◆ **What you need to do**
Below you will find a set of lines. Repeat them all exactly.

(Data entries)
★ ★ ★ ★

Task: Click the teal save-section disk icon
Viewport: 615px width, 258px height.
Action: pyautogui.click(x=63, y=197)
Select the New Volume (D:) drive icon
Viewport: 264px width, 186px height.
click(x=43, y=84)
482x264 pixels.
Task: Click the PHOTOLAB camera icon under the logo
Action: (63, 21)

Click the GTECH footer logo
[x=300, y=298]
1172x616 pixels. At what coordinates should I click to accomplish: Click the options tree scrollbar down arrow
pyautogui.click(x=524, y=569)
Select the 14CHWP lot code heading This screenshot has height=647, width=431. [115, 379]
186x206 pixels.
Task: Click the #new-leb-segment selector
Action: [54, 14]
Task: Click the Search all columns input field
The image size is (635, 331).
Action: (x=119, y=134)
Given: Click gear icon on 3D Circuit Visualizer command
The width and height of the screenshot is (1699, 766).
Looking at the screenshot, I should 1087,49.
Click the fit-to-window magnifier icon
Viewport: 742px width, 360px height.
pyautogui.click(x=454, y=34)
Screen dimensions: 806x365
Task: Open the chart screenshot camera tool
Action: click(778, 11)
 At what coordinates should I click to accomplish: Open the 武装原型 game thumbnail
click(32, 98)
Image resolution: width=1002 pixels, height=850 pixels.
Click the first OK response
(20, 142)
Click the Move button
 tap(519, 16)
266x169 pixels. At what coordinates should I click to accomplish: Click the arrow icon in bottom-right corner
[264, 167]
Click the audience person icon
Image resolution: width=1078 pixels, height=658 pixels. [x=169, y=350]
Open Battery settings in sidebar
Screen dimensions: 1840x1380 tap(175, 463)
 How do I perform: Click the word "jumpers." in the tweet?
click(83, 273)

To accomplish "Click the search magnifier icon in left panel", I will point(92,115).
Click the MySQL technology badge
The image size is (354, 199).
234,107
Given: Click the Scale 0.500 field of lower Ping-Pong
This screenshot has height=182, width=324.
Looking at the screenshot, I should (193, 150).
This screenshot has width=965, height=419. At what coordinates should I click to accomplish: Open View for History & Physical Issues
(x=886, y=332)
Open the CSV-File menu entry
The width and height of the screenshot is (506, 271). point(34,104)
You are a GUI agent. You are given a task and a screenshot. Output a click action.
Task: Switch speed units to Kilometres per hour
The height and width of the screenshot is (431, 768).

★ ★ ★ ★

◆ **Problem solution**
Task: Click the teal save-section disk icon
Viewport: 615px width, 258px height.
Action: pyautogui.click(x=63, y=197)
Select the New Volume (D:) drive icon
Viewport: 264px width, 186px height.
click(x=43, y=84)
482x264 pixels.
Task: Click the PHOTOLAB camera icon under the logo
Action: (63, 21)

Click the GTECH footer logo
[x=300, y=298]
1172x616 pixels. At what coordinates should I click to accomplish: Click the options tree scrollbar down arrow
pyautogui.click(x=524, y=569)
Select the 14CHWP lot code heading This screenshot has height=647, width=431. [115, 379]
186x206 pixels.
Task: Click the #new-leb-segment selector
Action: [54, 14]
Task: Click the Search all columns input field
The image size is (635, 331).
Action: (x=119, y=134)
Given: Click gear icon on 3D Circuit Visualizer command
The width and height of the screenshot is (1699, 766).
Looking at the screenshot, I should 1087,49.
Click the fit-to-window magnifier icon
Viewport: 742px width, 360px height.
pyautogui.click(x=454, y=34)
Screen dimensions: 806x365
Task: Open the chart screenshot camera tool
Action: click(778, 11)
 At what coordinates should I click to accomplish: Open the 武装原型 game thumbnail
click(32, 98)
Image resolution: width=1002 pixels, height=850 pixels.
Click the first OK response
(20, 142)
Click the Move button
 tap(519, 16)
266x169 pixels. At what coordinates should I click to accomplish: Click the arrow icon in bottom-right corner
[264, 167]
Click the audience person icon
Image resolution: width=1078 pixels, height=658 pixels. [x=169, y=350]
Open Battery settings in sidebar
Screen dimensions: 1840x1380 tap(175, 463)
 How do I perform: Click the word "jumpers." in the tweet?
click(83, 273)

To accomplish "Click the search magnifier icon in left panel", I will point(92,115).
Click the MySQL technology badge
The image size is (354, 199).
234,107
Given: Click the Scale 0.500 field of lower Ping-Pong
This screenshot has height=182, width=324.
Looking at the screenshot, I should (193, 150).
This screenshot has width=965, height=419. At what coordinates should I click to accomplish: Open View for History & Physical Issues
(x=886, y=332)
Open the CSV-File menu entry
The width and height of the screenshot is (506, 271). point(34,104)
You are a GUI agent. You are given a task and a screenshot. Output a click action.
Task: Switch speed units to Kilometres per hour
The height and width of the screenshot is (431, 768).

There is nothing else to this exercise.